Whoever said “it’s about the journey, not the destination” had never been entrusted with the herculean task of picking out a film on Netflix for themselves.
My father calls it my “favorite pastime”: spending a movie-length amount of time scrolling over and over again through Netflix’s massive film collection. “Why don’t you flip a coin?” he’d ask. “Absolutely not,” I’d say. I’m always afraid of missing out on a “hidden gem” — Daniel Craig’s TV movie "Archangel," anyone? No? — and thus failing to find the “perfect” film for the evening. But there’s no such single film, and in the event that I do ever get around to watching anything, it’s often one of the first eight films I came across in the first place.
I realized how stereotypically “paralyzed by choice” I’d been all my life when I found myself outside the country this summer. Amazon Prime offers a grand total of five options for the traveler; one of those is "The Man in the High Castle," which I started, finished, and enjoyed thoroughly in the span of a few weeks. At the time, I hadn’t begun a new show of my own accord in four years — it’s far too much of a commitment, I rationalized, to waste hours of one’s life watching something that goes rancid after five episodes, and how can you possibly pick out the best show from the ranks of thousands? Having my “freedom” of choice removed was oddly … freeing.
In the “land of opportunity,” we place too high of a value on the number of choices we’re offered, and we’re so in love with the agency we have that we don’t stop to consider how daunting it all is.
Of course, this particular Netflix problem isn’t much of a capital-P problem at all, and it can in any case be solved fairly easily by the presence of another less-patient party, or simply a bit of prior planning. This sort of paralysis tends to repeat itself in rather more significant contexts, however: every time I called my parents last year to tell them about my pursuit of a new major and minor that “fit me,” they pointed to my Netflix habits, and they were right.
On occasion, my parents will even tell me they had an easier time of it in 1970s India, where what you studied was more or less determined entirely by 1) how you did on your entrance exams and 2) what subjects were considered useful and employable. You may not have gotten to do what you wanted to do, but at least you knew what you were doing.

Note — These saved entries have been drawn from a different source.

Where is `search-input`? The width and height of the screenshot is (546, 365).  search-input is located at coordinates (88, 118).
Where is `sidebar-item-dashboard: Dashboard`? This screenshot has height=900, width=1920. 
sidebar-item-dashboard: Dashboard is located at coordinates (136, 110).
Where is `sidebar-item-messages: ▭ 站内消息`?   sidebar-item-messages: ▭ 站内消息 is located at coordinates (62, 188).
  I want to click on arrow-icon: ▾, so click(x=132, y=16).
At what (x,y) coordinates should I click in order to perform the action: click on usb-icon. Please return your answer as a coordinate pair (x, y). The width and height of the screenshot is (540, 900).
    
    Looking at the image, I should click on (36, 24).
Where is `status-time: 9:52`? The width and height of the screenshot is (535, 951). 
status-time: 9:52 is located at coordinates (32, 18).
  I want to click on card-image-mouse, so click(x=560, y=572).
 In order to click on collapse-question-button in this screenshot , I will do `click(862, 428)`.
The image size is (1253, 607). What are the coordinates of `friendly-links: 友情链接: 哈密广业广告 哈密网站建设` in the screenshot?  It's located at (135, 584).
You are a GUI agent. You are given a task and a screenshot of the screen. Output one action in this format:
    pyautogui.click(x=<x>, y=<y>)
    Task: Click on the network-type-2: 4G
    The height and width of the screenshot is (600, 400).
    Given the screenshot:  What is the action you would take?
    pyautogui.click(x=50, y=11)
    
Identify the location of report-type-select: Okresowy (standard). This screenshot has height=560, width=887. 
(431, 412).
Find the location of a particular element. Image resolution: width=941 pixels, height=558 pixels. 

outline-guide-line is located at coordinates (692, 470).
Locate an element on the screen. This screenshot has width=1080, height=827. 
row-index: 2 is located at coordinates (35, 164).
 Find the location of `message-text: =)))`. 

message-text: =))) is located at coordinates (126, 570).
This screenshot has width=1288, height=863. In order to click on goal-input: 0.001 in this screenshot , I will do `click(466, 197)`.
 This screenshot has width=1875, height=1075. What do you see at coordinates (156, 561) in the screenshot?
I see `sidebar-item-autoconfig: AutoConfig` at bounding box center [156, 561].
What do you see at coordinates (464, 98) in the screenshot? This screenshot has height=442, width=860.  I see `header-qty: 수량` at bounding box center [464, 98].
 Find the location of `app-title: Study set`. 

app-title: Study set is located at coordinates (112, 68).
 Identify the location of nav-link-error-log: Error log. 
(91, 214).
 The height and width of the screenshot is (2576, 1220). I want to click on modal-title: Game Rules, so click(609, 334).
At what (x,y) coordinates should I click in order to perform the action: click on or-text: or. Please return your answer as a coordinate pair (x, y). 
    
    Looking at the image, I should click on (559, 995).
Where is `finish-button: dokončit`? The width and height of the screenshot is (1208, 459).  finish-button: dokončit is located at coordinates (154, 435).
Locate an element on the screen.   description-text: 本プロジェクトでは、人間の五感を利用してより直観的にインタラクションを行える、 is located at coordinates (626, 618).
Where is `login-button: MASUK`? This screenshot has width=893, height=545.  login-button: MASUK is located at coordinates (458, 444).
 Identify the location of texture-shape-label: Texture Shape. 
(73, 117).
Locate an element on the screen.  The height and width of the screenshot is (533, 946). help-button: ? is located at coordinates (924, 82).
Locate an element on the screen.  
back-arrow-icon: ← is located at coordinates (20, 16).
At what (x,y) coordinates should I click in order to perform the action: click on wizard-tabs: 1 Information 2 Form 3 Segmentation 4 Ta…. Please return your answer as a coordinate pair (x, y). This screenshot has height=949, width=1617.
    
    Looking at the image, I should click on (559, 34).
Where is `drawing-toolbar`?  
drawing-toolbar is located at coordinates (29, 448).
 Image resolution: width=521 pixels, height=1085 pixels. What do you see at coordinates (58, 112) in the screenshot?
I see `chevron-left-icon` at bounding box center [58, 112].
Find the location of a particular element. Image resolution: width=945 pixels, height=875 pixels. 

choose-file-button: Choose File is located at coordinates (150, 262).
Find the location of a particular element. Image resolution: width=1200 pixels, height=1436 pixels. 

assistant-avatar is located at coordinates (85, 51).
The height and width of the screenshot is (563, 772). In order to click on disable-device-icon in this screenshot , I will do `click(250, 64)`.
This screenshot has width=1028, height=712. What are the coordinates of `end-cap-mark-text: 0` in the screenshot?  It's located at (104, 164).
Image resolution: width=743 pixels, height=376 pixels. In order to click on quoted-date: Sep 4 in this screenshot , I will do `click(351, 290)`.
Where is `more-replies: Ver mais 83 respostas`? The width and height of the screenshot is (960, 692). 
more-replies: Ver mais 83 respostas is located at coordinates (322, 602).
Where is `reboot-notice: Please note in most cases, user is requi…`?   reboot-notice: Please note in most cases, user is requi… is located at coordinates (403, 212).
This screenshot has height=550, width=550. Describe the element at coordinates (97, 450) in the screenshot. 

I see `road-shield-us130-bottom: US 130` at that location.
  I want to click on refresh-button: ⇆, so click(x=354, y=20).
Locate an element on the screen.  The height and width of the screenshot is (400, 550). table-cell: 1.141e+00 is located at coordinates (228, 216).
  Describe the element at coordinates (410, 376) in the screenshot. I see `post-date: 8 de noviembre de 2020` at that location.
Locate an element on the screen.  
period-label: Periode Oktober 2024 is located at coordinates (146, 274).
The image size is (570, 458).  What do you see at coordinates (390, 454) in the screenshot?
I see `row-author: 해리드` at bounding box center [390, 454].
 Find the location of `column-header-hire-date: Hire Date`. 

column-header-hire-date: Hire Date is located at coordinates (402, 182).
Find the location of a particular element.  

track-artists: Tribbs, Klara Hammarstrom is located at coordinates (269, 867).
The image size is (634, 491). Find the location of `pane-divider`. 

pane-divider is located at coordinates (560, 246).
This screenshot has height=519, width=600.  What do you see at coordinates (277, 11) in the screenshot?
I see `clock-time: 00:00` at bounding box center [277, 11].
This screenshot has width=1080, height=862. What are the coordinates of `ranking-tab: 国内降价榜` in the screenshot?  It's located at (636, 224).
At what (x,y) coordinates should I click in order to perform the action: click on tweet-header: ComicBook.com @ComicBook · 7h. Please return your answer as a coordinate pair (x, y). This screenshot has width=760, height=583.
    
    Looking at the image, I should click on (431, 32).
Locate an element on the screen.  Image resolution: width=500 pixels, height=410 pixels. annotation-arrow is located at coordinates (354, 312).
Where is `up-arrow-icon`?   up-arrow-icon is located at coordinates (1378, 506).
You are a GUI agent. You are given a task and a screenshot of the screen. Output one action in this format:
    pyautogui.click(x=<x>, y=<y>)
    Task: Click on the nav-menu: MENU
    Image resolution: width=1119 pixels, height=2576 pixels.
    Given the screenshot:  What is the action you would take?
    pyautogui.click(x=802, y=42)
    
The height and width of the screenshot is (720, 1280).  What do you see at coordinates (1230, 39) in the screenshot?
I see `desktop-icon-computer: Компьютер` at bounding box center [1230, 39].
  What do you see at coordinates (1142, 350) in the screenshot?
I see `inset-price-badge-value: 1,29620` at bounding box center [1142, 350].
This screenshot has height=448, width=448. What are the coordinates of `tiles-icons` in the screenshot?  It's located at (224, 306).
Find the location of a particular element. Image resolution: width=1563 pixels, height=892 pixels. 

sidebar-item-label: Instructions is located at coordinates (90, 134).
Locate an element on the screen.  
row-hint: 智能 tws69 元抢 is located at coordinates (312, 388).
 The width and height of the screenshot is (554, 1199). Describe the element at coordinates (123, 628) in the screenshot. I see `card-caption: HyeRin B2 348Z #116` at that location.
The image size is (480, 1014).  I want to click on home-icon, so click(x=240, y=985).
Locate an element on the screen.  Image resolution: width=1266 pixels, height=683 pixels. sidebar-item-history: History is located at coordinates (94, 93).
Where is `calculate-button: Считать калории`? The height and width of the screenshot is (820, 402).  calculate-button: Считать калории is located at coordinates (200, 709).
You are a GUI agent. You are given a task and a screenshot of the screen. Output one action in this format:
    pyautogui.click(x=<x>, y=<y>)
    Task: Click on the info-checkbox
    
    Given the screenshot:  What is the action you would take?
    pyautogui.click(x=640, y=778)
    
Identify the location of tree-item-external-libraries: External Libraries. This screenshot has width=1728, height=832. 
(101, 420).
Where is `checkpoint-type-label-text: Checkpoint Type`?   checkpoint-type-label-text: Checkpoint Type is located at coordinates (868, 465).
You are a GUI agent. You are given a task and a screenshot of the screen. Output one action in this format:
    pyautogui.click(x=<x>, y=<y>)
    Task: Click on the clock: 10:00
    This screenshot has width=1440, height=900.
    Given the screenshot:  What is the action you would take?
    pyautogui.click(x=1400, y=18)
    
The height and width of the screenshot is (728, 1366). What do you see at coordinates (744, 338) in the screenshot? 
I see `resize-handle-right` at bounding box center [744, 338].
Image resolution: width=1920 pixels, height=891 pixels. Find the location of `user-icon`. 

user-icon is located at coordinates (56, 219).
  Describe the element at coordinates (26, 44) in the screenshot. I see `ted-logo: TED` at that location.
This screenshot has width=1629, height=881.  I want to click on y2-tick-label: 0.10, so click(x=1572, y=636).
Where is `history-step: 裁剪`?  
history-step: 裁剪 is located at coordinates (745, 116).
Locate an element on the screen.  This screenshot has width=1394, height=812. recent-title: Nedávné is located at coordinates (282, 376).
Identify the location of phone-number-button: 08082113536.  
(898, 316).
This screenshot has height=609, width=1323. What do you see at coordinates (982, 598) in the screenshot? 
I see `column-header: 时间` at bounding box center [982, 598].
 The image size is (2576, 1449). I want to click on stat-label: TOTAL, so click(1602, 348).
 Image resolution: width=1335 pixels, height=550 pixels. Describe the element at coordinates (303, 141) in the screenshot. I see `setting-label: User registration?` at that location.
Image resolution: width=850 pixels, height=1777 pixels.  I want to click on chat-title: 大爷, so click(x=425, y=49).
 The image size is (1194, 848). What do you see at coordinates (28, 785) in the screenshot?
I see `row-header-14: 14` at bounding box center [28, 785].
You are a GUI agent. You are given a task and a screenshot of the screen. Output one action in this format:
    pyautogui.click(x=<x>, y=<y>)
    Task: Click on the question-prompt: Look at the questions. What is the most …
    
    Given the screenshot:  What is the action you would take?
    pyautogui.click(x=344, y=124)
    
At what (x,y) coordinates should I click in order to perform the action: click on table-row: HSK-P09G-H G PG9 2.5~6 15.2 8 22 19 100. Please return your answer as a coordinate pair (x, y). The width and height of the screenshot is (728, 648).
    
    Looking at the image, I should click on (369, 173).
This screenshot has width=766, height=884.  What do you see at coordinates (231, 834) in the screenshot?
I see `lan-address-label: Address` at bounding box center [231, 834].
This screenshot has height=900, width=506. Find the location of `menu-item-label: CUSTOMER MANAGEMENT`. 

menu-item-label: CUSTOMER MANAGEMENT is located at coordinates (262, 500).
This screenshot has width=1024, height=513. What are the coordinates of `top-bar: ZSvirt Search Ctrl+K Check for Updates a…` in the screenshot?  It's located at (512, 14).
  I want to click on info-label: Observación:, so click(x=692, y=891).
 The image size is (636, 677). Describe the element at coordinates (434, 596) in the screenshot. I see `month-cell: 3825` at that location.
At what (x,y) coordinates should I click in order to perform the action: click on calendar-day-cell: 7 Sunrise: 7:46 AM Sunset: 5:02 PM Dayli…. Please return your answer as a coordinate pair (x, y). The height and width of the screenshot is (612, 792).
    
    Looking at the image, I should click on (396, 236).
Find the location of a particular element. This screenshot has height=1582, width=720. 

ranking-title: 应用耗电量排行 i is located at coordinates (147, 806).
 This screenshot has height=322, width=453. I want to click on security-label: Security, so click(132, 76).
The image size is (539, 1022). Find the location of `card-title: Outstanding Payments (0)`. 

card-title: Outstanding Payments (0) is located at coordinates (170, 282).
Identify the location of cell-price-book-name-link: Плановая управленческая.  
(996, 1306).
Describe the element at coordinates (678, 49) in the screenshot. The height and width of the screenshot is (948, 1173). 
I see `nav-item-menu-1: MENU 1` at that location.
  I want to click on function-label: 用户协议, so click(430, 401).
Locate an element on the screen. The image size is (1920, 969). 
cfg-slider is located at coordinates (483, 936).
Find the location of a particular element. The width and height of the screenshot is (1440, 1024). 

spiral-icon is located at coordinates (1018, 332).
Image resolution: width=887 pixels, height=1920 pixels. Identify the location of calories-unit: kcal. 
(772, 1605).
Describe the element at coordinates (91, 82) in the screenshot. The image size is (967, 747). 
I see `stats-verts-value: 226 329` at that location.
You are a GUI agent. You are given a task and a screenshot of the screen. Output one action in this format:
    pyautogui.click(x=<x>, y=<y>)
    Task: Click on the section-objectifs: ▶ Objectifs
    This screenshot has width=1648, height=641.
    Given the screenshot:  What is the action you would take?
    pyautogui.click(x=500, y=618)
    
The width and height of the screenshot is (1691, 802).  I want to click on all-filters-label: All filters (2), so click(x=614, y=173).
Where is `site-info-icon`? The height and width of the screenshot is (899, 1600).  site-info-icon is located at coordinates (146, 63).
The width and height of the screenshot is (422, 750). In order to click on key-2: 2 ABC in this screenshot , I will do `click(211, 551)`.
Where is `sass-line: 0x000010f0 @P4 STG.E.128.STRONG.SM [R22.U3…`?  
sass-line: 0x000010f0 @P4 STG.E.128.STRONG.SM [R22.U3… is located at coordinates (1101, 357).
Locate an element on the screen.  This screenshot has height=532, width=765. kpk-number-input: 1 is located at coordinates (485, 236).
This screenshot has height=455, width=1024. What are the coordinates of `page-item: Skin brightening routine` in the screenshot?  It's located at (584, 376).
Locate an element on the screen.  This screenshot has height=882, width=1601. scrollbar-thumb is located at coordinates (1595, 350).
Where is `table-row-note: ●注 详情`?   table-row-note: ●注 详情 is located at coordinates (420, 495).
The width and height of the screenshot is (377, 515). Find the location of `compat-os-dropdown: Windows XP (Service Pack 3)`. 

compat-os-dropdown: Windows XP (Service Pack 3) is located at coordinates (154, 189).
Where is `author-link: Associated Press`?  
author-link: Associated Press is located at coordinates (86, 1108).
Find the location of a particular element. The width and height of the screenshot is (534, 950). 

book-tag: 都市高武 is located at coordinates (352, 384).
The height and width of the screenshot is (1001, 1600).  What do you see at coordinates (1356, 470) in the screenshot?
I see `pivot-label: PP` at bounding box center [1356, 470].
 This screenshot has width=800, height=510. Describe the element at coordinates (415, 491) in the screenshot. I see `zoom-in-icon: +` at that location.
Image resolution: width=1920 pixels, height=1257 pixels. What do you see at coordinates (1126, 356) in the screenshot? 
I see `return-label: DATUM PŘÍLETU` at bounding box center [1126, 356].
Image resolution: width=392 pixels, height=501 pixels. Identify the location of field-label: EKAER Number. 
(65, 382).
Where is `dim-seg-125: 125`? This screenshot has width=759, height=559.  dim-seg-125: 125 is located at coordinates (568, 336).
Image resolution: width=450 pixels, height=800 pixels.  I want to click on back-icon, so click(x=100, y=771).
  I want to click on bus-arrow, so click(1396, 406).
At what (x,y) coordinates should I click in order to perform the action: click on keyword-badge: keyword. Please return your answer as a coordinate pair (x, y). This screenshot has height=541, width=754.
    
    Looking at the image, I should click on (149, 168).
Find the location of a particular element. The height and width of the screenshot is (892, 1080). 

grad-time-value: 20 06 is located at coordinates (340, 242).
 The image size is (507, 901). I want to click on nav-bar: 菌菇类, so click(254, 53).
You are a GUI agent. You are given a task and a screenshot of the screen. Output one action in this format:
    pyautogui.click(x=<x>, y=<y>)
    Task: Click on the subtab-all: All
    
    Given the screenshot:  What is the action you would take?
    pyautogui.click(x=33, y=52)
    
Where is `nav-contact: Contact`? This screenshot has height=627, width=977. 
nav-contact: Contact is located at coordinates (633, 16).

Millennials have already been diagnosed with “choice paralysis” by the likes of The New York Times and Forbes; surely it’s only worse for us, the generation following them. The problem — a particularly American one — seems to lie in the fact that we "like" having more choices, despite the fact that we don’t act very efficiently when faced with too many of them. We’re very proud, in the present-day United States, to be so different from 1970s India.
Psychologist Barry Schwartz famously put the “paradox of choice” into words: we place a high value on individual freedom, and the more choices we’re presented with, the more “freedom” we feel that we have. His solution to this is simply to reduce the number of choices on offer to consumers — which worked very well for me in the case of Amazon Prime, but which might not translate very well from the business world to the real world. Because we associate freedom of choice with prosperity, we give up valuable time and resources in exchange for more options; but the pursuit of choices isn’t always the same thing as the pursuit of happiness.
Simply removing options doesn’t seem to address the root of “choice paralysis,” which is that — because we like individual agency so much — we consider our own role in our decision-making process to be of immense gravity. We summarily reject devices that’d reduce “choice paralysis” because they also reduce or completely remove our role in choosing: flipping a coin, for one, or perhaps consulting the "I Ching," a strategy with slightly more room for interpretation.
What we consistently fail to acknowledge is that there’s a middle ground — not between too much choice and too little, but between the largest and smallest possible roles we play in making choices, important or unimportant, in our lives. For the most part, we think that every life decision requires our full involvement — but we’re ascribing too much importance to our role in the process.
Try flipping a coin. They say you’ll realize mid-flip what you wanted, but I say — accept the outcome. You may not have gotten what you wanted, but at least you knew what you were doing, in the most foolproof of ways.